Celebrating women in the Manufacturing Industry
This International Women’s Day, we’re celebrating top talent from around our business, from innovation leaders and sustainability experts to quality specialists and product designers.
We’re passionate about creating an inclusive culture where diversity thrives and everyone has the opportunity to realise their potential.
Through our core values of creating a caring, challenging and trusted culture, at DS Smith we support and celebrate women every single day.
Meet Rhiannon England and Jasmine Norton, Fibre & Paper Development Laboratory Technicians working in our Group R&D Fibre and Paper Development Laboratory
Here they reveal their experiences as young women working in STEM (Science, Technology, Engineering, and Mathematics) and their hopes for the future.
Jasmine Norton: "During my studies, the main challenges for me were being doubted and having other people in the class speak over me, which made it seem like my opinion wasn't valued as much. It felt like I had a lot more to prove in order to be heard. That has led to a kind of ‘imposter syndrome’ and self-doubt on whether I actually deserve these opportunities. But I know I have the skills, and the degree, and have constantly proven myself to be good enough."
Rhiannon England: "It hasn’t been the easiest journey being a young woman in a heavily male dominated industry, but times are changing, and we are headed for a more diverse future. There have been many instances where people are shocked to hear that I studied a degree in astrophysics and do understand what they are trying to explain to me.
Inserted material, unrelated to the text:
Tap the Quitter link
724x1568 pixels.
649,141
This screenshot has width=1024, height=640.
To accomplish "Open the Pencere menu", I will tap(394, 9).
It can also sometimes be difficult to get your point across, or feel heard, and you do have to hold your own and develop confidence quickly."
Rhiannon England: "It is extremely important that we work towards achieving a more diverse workforce in STEM fields. While at school, I was the only girl in my A-Level Maths class, and one of three girls in Physics. This got better at university, but still only about 30-40% of our year group were women. We should look at what barriers may be facing young women who are interested in STEM subjects and give them the support they need to carry out their goals. "
Jasmine Norton: "It is so important to attract not just women, but people from diverse backgrounds into STEM. The only way to grow and to move on is to have diverse opinions. Things will grow so stagnant if you have no progress and no diversity, and people get stuck in the same mindset on what works and what doesn’t."
Rhiannon England: "I've always been passionate about environmental issues such as global warming and climate change. Most people dream of making a difference in the world but making a positive impact can be difficult to achieve. What drives me every day is knowing that my work is taking an active role in reducing the number of single-use plastics on our planet and developing sustainable packaging solutions that will help combat the climate crisis. We work as a team to research, develop, and implement solutions to some of the biggest issues facing our generation."
Jasmine Norton: "The opportunities to learn are incredibly motivating for me. I’ve only worked here for three months but have already had a lot of training and learned new things. Experts from within DS Smith and beyond, come to visit the lab, so you get to see what everyone is researching and what is going on across the mill and the wider business."
The only way we're ever going to have female role models in STEM is if we encourage more women into the field. Over time, we’ll have more female scientists and more people making contributions.
It is so important to attract not just women, but people from diverse backgrounds into STEM. The only way to grow and move on is to have diverse opinions.